Qaddafi has released hundreds of jailed Islamist terrorists now poised to exploit Libya’s chaos, directly threatening the US. Some even have ties to Osama bin Laden and the Afghan Taliban. Where are they now? What are they doing? Washington must answer these questions immediately.
Despite the international community’s choice to intervene militarily and impose a no-fly zone in Libya, the rebels and forces loyal to Muammar Qaddafi appear stuck in a stalemate. This, however, is not the only concern.
As the world debates what needs to be – and can be – done in Libya, the significant threat of terrorism is going largely unnoticed. Islamist terrorists once in custody can now exploit Libya’s internal chaos and operate with impunity, directly threatening US interests.
Because of my research on terrorists and disengagement efforts in Yemen and Saudi Arabia, the Qaddafi Foundation invited me to visit Libya last year along with a group of journalists and other researchers to learn about the country’s so-called extremist rehabilitation program.
It was a relatively simple concept. Imprisoned Islamist fighters were able to gain their freedom in exchange for recognizing the government’s legitimacy and renouncing violence.
I was at Tripoli’s notorious Abu Salim prison the day more than 200 detainees were released from prison.
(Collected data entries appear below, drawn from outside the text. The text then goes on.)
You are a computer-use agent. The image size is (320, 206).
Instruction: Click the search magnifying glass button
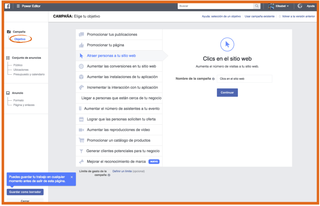pos(257,6)
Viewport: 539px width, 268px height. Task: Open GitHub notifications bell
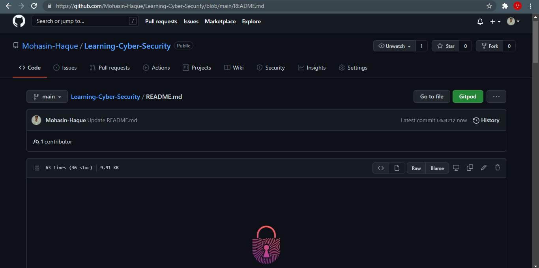[480, 21]
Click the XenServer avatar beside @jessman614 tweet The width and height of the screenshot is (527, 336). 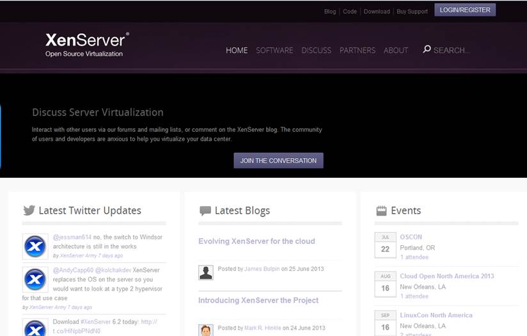click(35, 247)
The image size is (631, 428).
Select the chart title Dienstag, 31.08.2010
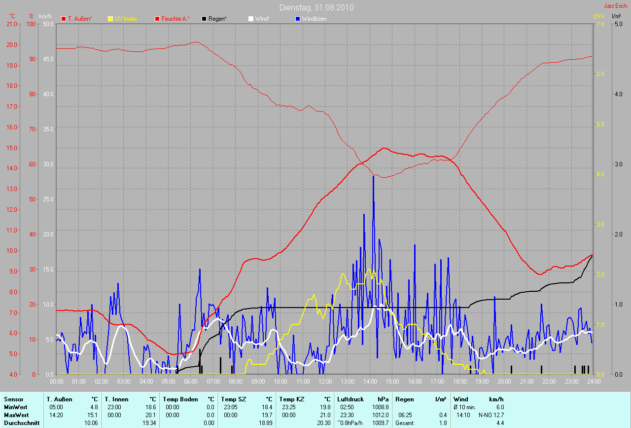point(316,7)
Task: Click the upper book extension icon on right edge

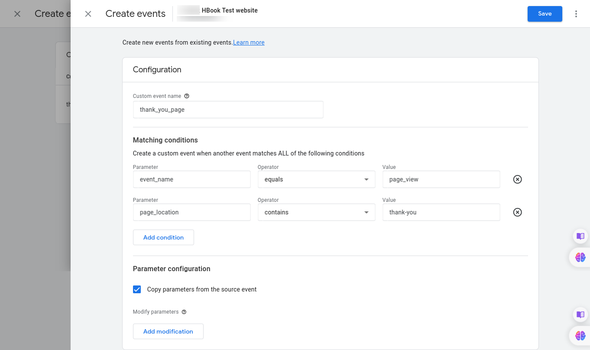Action: 580,236
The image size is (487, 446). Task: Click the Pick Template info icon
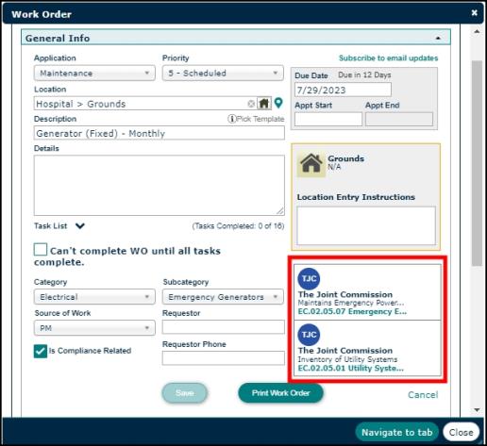pyautogui.click(x=231, y=119)
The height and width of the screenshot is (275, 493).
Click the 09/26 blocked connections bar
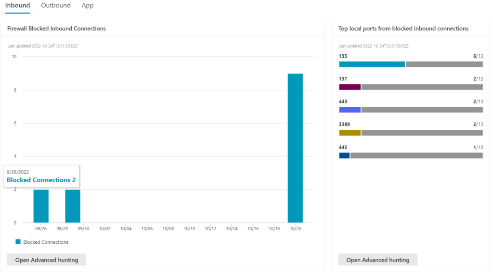click(41, 206)
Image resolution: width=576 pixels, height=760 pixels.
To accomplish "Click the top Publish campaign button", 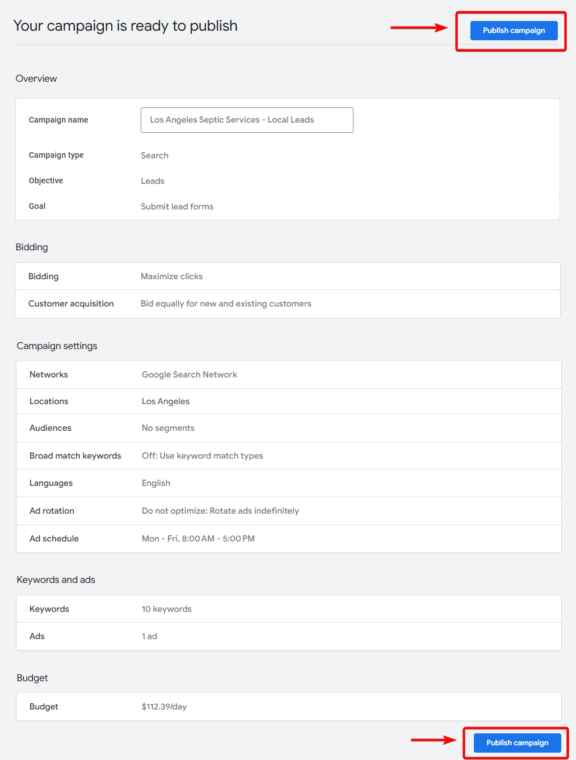I will click(514, 31).
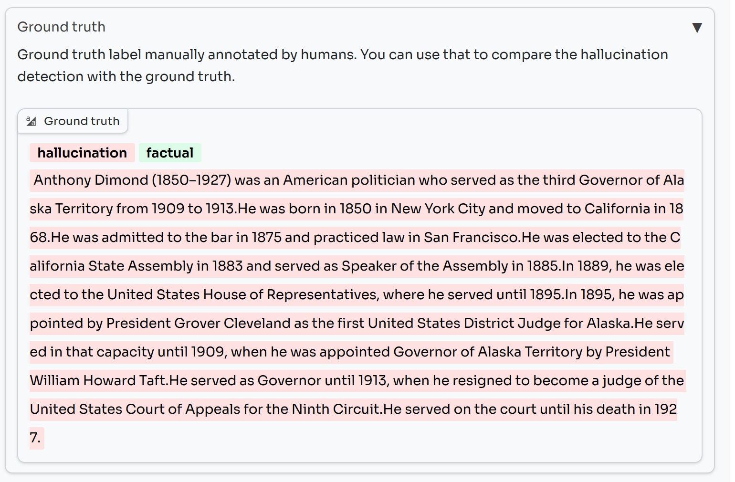Click line mentioning Governor of Alaska Territory appointment
The height and width of the screenshot is (482, 735).
click(x=351, y=352)
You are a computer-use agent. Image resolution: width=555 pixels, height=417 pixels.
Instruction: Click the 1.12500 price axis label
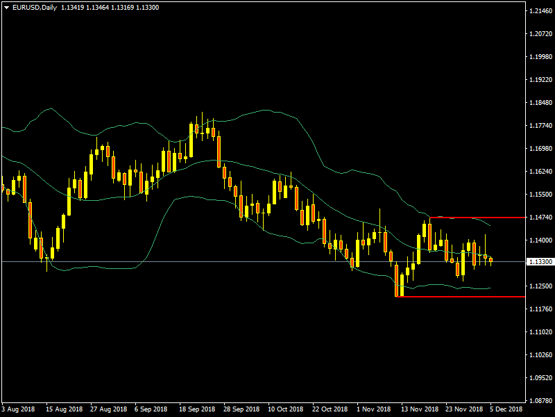click(x=539, y=286)
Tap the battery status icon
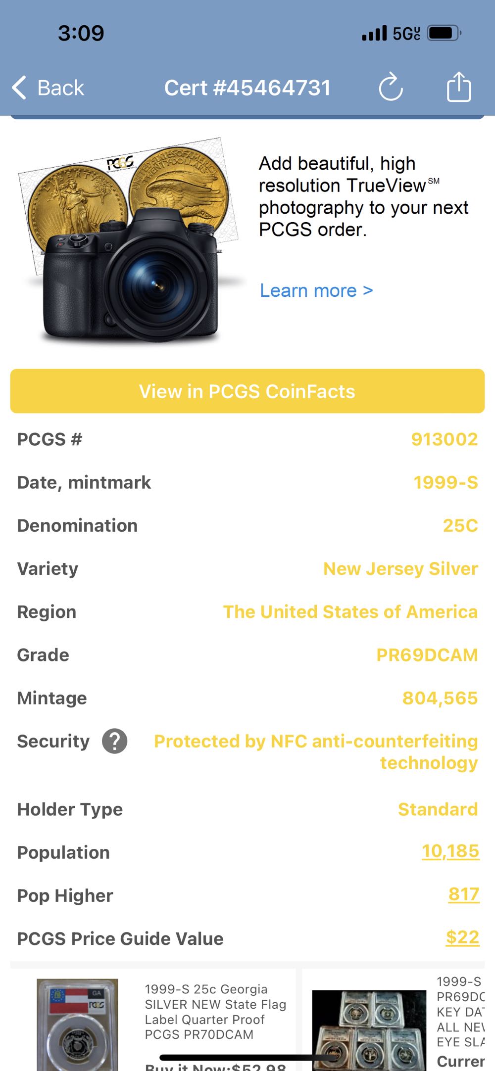The height and width of the screenshot is (1071, 495). 444,33
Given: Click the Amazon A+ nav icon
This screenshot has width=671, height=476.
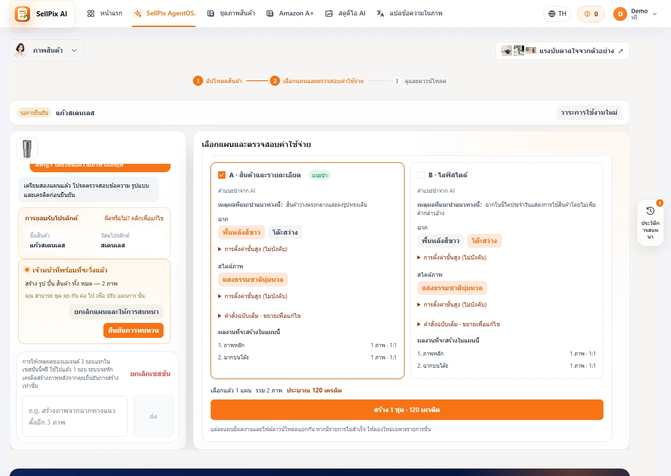Looking at the screenshot, I should (270, 14).
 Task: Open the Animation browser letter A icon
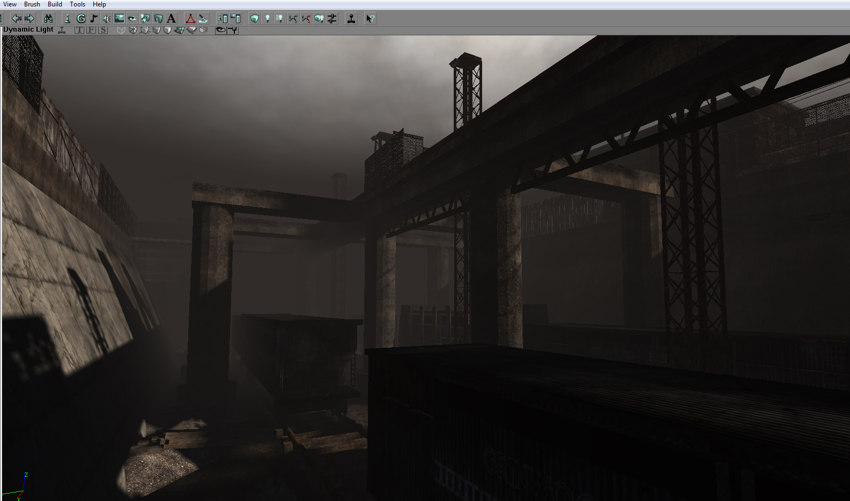tap(171, 19)
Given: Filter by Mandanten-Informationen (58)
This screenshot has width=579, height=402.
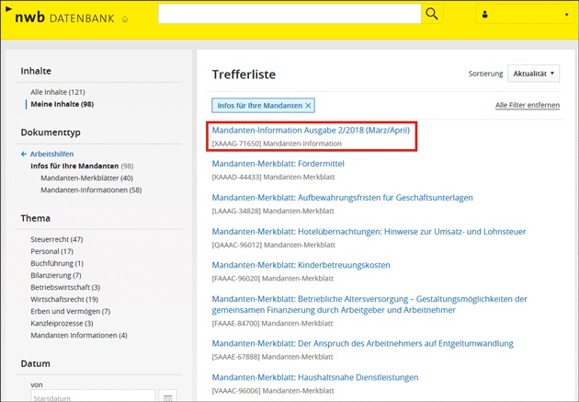Looking at the screenshot, I should click(x=91, y=190).
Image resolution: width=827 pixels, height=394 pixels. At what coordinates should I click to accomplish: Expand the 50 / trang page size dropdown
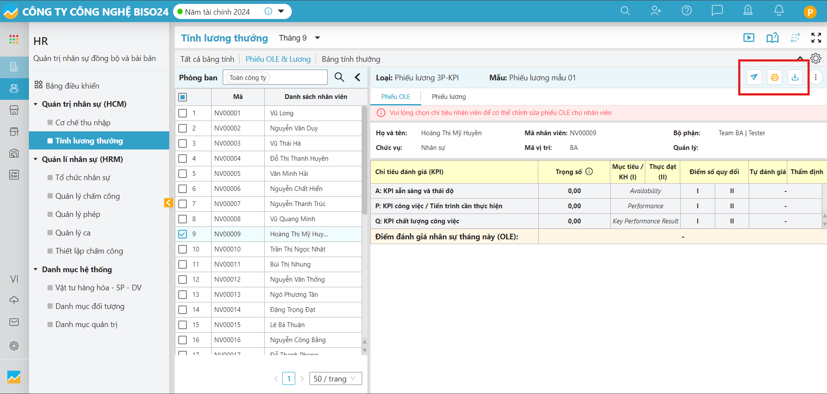pyautogui.click(x=335, y=379)
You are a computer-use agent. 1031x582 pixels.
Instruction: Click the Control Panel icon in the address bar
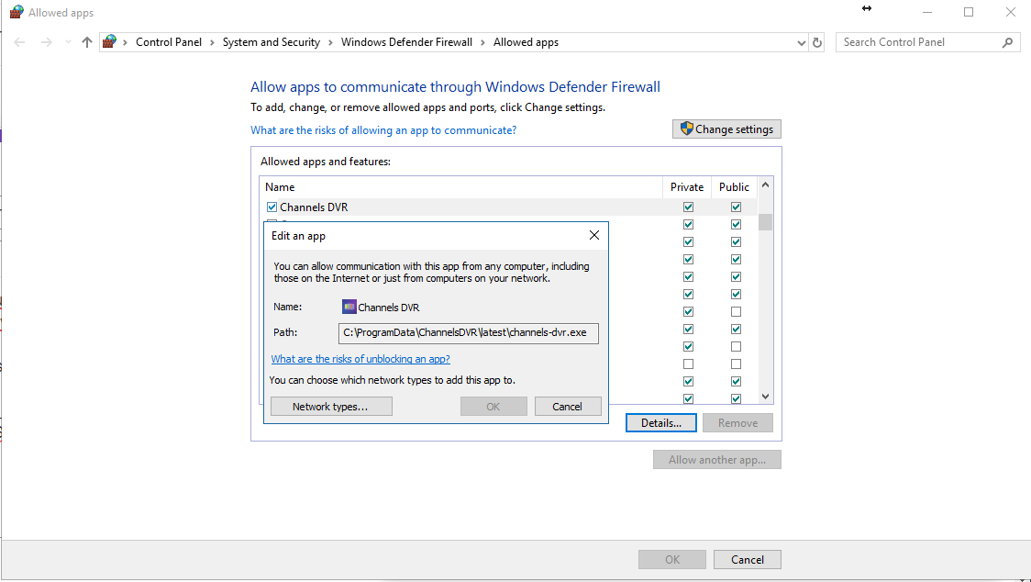(x=110, y=42)
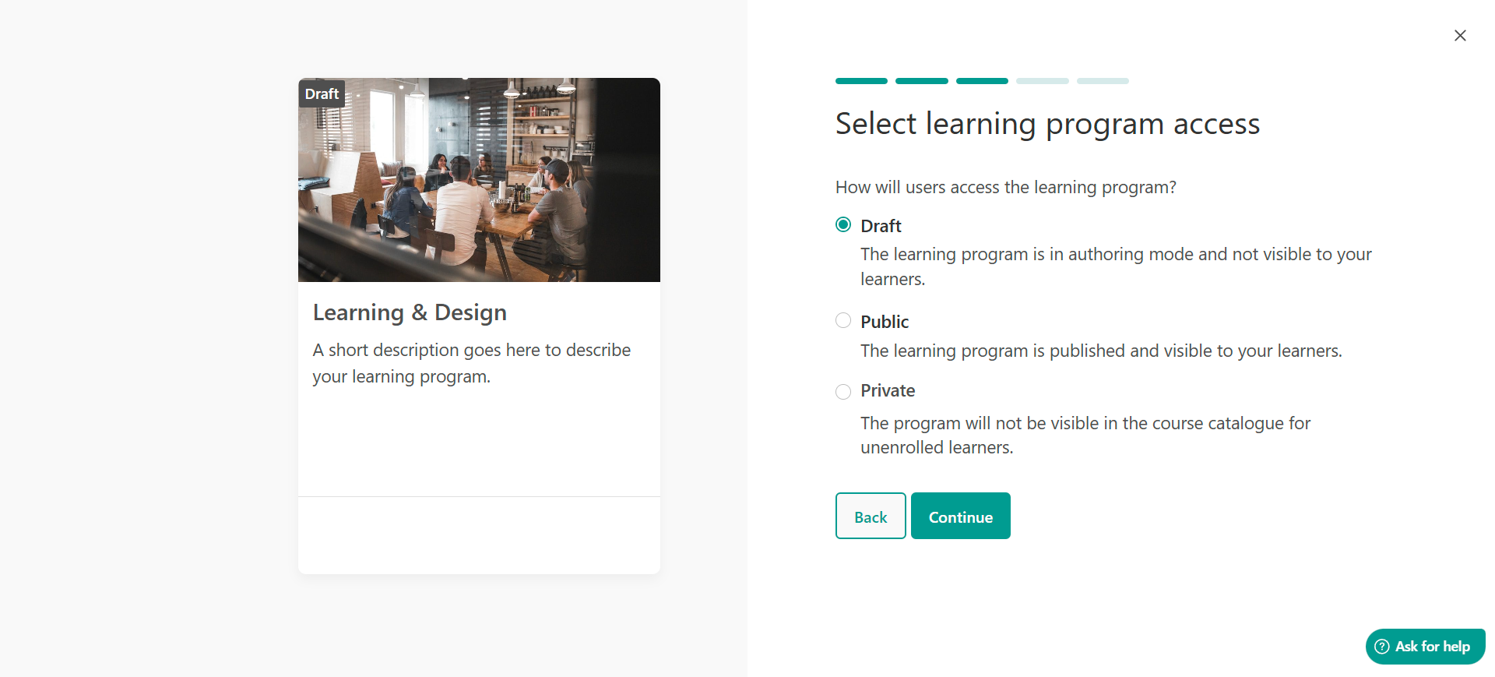Image resolution: width=1495 pixels, height=677 pixels.
Task: Click the card's short description text
Action: (472, 363)
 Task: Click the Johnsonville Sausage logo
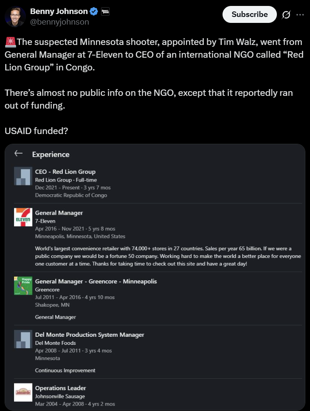tap(23, 392)
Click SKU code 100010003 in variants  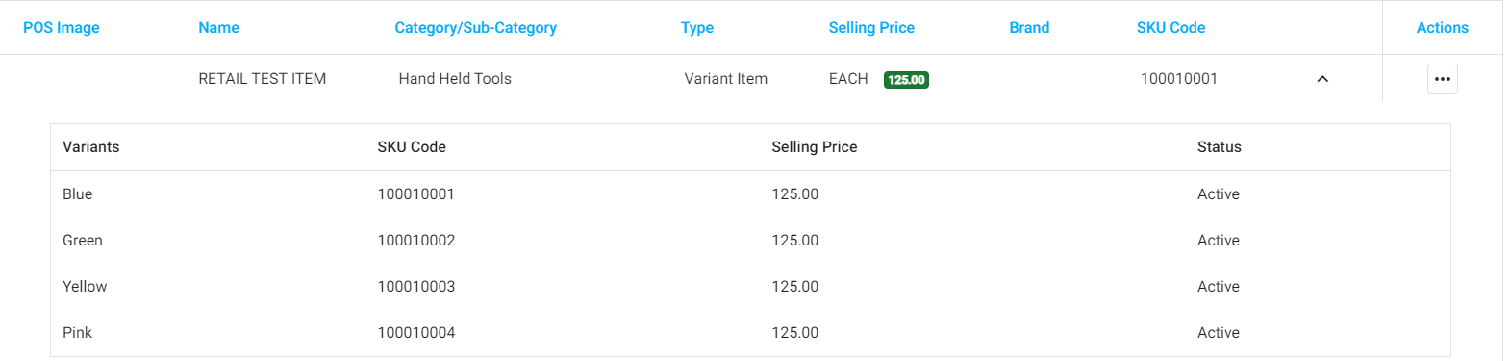coord(416,287)
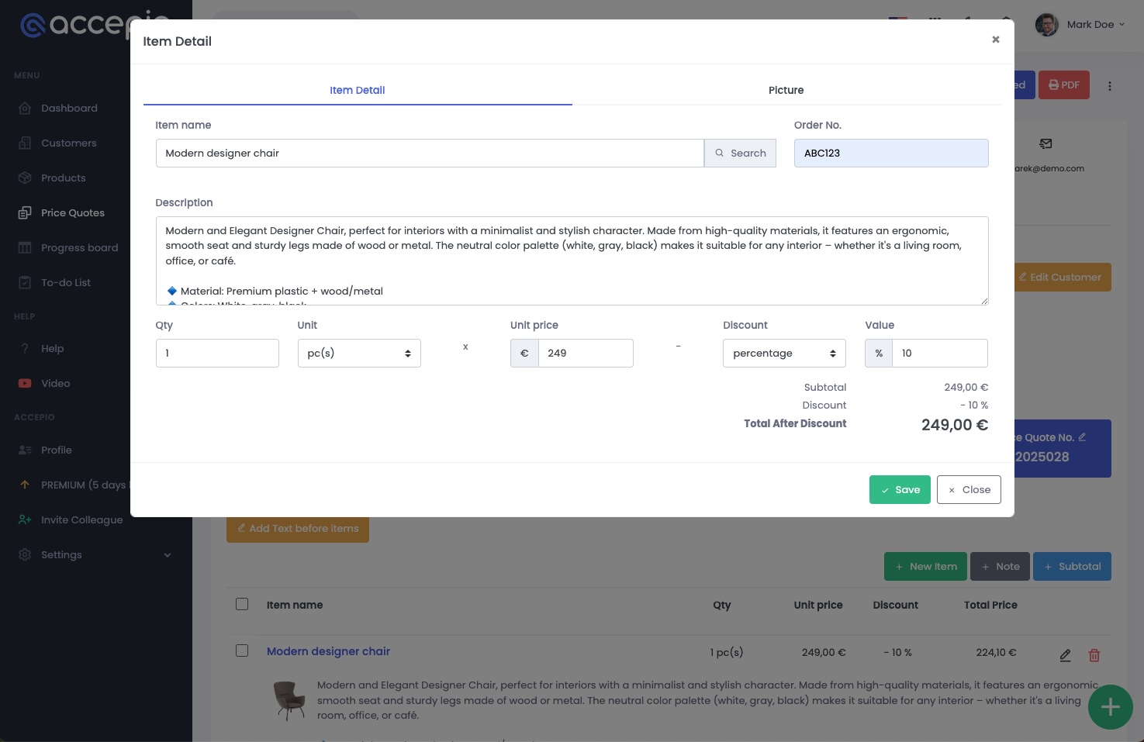Save the item details

coord(900,489)
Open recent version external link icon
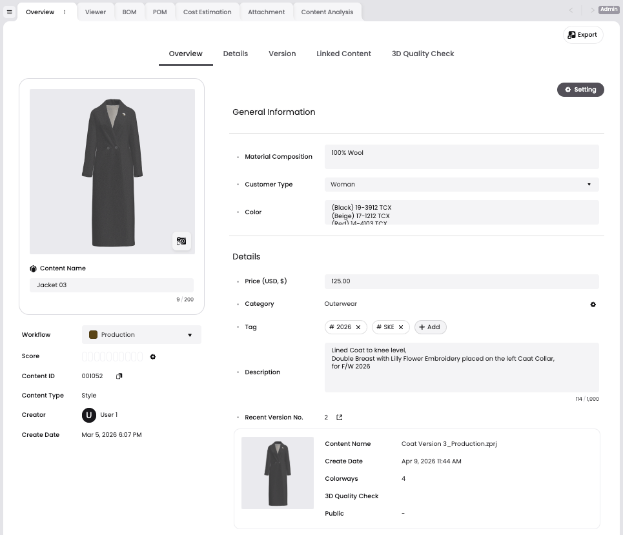 [340, 418]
It was a chaotic sight to see as the prisoners simply walked out of the prison to go their separate ways and rejoin their families. There was no process for preparing prisoners for release, nothing to help reintegrate them into society, and no way to monitor their future activities or ensure that they weren’t participating in terrorist activities.
This was essentially a political choice to demobilize former fighters – not rehabilitation or reintegration. The focus was solely on ending the violence against the state, and not reducing the likelihood of future militancy. There were few signs that many former detainees had truly given up their previous beliefs.
During my time in Libya, I met with the emir, spiritual guide, and military commander of the Libyan Islamic Fighting Group (LIFG), a jihadi group that waged a violent insurgency in Libya during the late 1990s and tried to assassinate Mr. Qaddafi several times. The network had been the greatest single challenge to the Qaddafi regime up until the uprising began a few months ago.
The LIFG was largely made up of veterans of the war against the Soviet Union in Afghanistan, some of whom were reportedly close to Osama bin Laden. The group reportedly trained more than a thousand Libyan nationals in Afghan training camps before 9/11 and the group was often thought of as the most lethal Islamist group in North Africa. Some members were tied directly to Al Qaeda, but others chose instead to deal solely with the Islamist fight against Qaddafi in Libya.
Libyans are instrumental in international terrorist networks. Only Saudis made up a bigger segment of foreigners in Iraq fighting against the American military according to one study. And there have been several notable Libyans who have served instrumental and senior leadership positions in Al Qaeda. Since the Libyan uprising began, there has been an unprecedented flurry of messages from Al Qaeda in support of their bid to bring down the hated Qaddafi regime.